• TASK DESCRIPTION
Return every line from the one with "This screenshot has width=1410, height=900." through the one with "Task: Click the blue 82.63 price line label", inclusive, exactly as it appears below.

• SUPPLIED MATERIAL
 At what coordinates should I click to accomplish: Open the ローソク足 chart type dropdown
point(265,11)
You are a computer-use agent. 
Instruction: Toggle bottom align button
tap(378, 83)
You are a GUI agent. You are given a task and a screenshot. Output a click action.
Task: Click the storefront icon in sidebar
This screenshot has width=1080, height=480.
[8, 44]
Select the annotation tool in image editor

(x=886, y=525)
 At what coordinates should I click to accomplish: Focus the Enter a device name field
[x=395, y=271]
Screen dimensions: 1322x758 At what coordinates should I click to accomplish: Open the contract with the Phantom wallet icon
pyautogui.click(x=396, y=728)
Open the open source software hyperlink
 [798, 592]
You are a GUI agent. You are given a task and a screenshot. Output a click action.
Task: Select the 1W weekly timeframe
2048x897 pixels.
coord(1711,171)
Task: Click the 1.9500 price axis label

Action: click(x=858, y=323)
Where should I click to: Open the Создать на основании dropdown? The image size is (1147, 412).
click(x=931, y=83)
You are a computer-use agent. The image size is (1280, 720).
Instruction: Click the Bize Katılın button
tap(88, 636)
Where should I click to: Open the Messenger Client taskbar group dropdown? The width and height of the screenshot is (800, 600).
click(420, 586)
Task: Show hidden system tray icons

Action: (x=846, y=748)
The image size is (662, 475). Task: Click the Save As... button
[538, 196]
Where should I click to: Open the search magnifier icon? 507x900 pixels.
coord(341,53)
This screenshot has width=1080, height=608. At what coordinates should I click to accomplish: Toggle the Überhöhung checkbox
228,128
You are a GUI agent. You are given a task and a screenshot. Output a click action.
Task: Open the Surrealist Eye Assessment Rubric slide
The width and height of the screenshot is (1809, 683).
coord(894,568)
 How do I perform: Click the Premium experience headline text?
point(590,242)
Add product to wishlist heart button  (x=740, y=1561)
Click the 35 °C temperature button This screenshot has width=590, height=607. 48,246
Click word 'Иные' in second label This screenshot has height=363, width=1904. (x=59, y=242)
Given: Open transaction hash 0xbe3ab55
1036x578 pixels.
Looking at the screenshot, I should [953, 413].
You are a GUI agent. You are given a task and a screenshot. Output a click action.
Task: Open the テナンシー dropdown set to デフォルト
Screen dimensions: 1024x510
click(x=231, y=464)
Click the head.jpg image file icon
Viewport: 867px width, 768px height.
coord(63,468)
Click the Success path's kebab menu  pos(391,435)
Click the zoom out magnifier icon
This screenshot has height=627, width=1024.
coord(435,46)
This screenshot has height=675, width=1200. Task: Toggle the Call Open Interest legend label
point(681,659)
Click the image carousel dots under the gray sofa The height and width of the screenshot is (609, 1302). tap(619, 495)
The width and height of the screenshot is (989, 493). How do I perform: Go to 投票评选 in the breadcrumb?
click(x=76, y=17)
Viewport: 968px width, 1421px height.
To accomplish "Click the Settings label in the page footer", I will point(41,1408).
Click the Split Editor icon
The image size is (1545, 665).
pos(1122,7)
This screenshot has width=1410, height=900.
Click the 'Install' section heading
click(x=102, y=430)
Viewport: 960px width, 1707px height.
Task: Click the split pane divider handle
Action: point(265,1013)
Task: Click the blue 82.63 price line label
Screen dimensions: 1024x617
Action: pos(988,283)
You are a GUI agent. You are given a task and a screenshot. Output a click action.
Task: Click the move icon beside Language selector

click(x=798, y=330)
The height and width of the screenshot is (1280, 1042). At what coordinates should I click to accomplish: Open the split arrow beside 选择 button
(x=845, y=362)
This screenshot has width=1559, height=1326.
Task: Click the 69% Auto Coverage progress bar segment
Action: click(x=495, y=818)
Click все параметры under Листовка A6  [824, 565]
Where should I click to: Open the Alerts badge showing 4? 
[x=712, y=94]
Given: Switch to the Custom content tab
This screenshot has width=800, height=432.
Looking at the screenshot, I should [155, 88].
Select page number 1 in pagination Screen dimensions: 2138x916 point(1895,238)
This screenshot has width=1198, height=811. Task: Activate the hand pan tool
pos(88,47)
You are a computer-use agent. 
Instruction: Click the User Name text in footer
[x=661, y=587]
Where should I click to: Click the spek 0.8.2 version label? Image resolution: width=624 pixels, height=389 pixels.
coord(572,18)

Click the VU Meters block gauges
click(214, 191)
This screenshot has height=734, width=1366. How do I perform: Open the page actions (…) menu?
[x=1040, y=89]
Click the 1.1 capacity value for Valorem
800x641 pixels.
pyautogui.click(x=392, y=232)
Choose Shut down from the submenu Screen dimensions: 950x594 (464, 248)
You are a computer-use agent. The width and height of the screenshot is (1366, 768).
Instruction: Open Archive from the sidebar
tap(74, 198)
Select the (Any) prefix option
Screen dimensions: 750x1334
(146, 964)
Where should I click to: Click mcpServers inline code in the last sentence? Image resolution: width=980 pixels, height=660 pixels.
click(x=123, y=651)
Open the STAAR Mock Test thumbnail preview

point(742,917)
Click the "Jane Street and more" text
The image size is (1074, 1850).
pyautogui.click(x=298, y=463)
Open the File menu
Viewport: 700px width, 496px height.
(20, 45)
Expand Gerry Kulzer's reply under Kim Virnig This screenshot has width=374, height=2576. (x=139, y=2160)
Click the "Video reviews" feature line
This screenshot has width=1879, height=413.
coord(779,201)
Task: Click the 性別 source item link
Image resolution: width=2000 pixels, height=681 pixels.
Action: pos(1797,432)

• SOLUTION FOR THIS EXERCISE
This screenshot has width=1410, height=900.
Click the 'Install' section heading
click(x=102, y=430)
Viewport: 960px width, 1707px height.
Task: Click the split pane divider handle
Action: point(265,1013)
Task: Click the blue 82.63 price line label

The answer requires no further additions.